Show all the lines in the data below that include the word "dimensions".

Records drawn from a dataset
══════════

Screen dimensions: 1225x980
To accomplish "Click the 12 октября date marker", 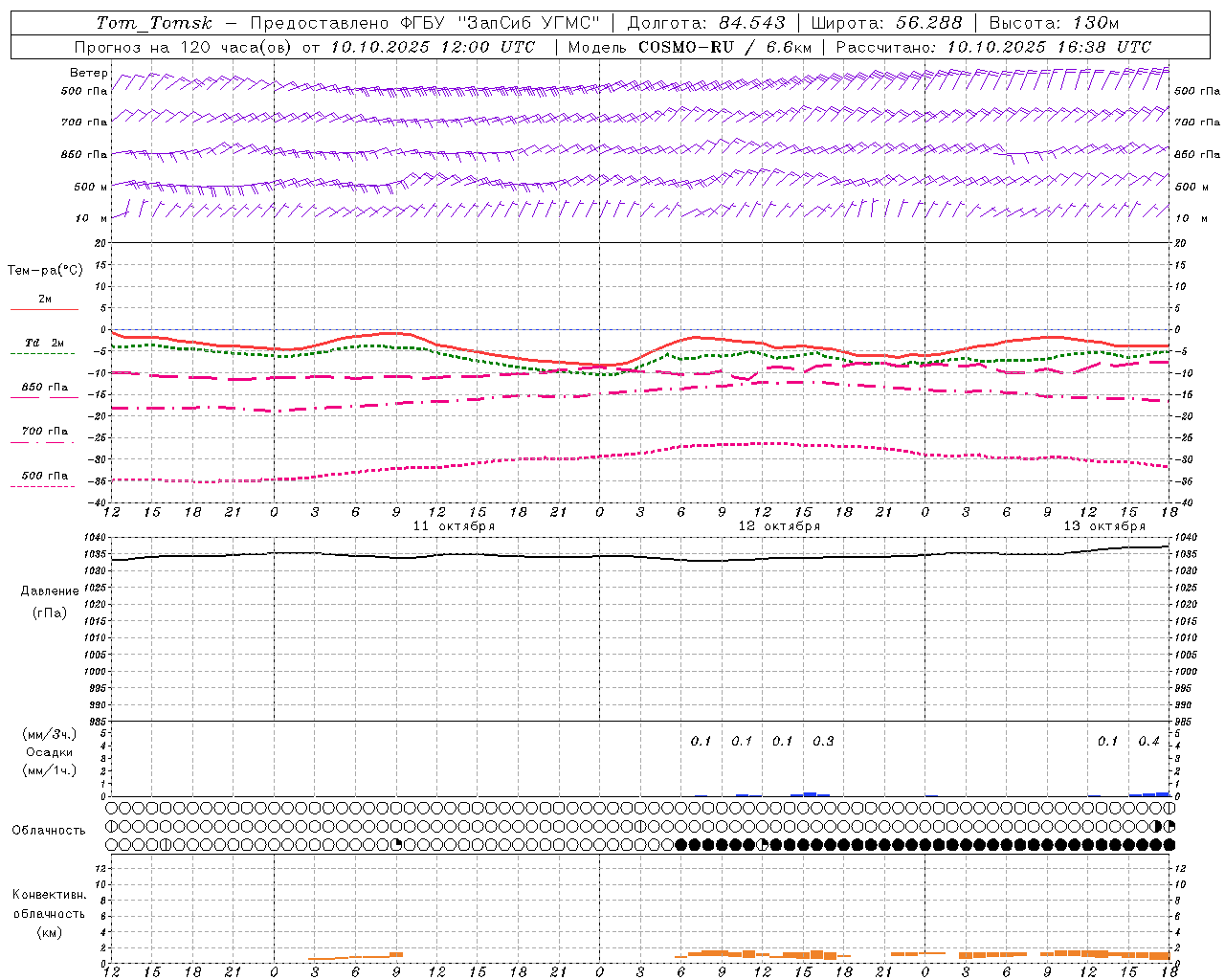I will (x=779, y=526).
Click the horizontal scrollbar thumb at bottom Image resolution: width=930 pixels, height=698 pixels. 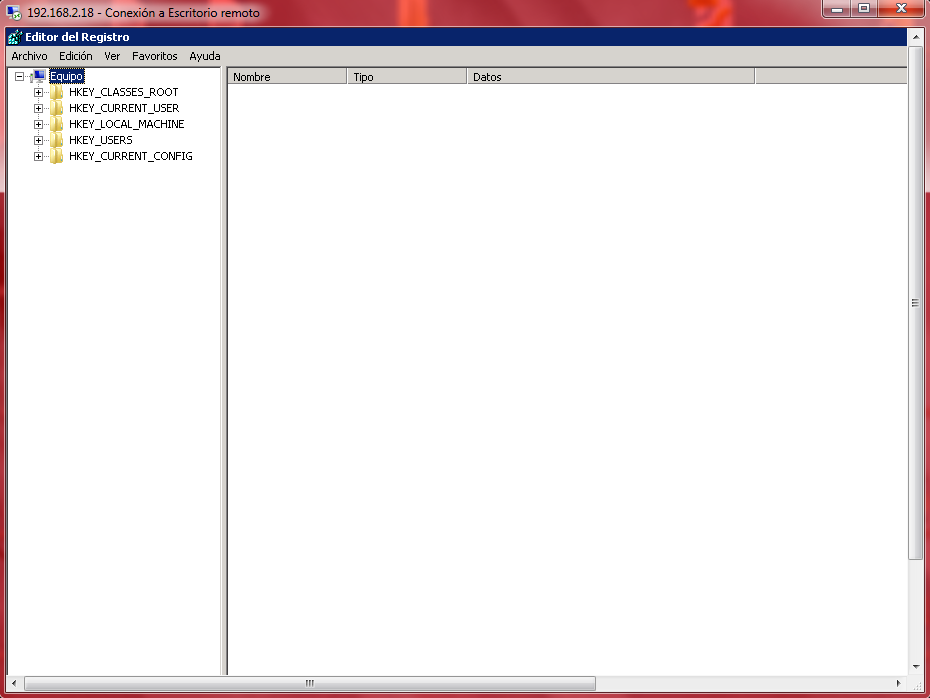(310, 684)
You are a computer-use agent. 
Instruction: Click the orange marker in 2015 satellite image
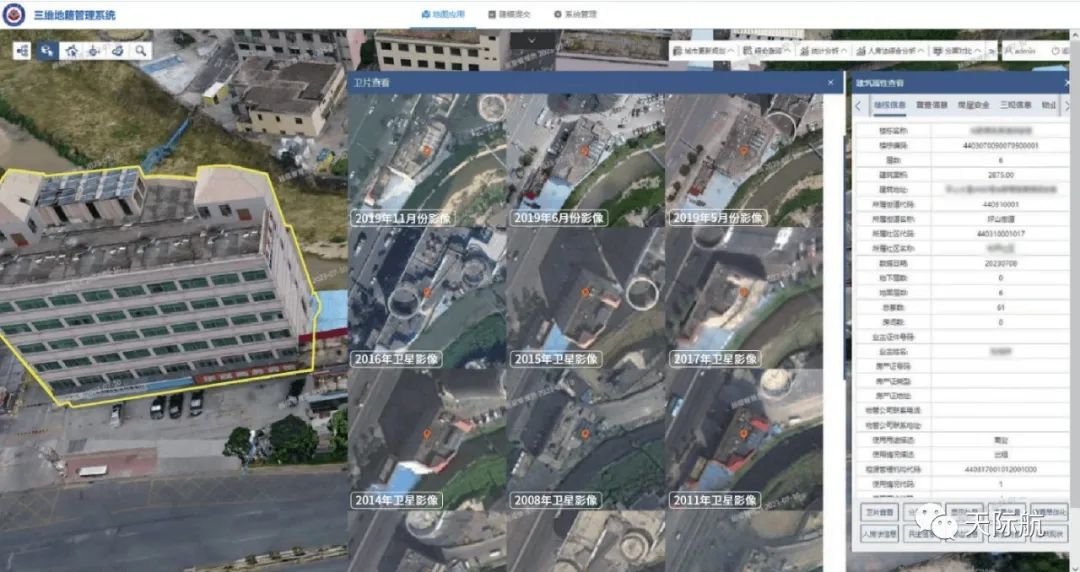586,292
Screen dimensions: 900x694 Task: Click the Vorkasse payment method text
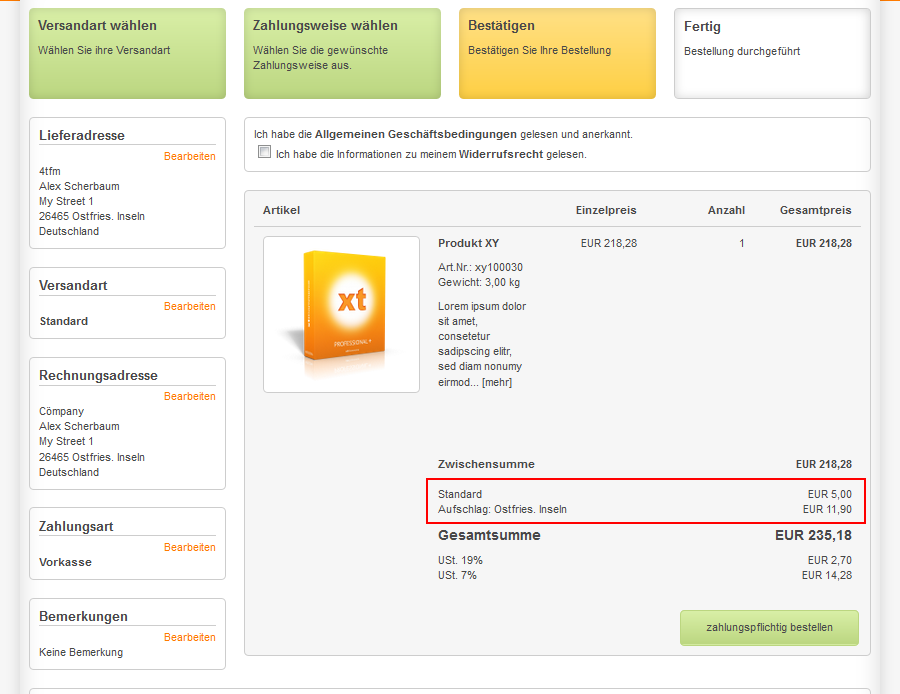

══════════

- _Exercise answer_
Screen dimensions: 1225x980
Screen dimensions: 900x694 Task: Click the Vorkasse payment method text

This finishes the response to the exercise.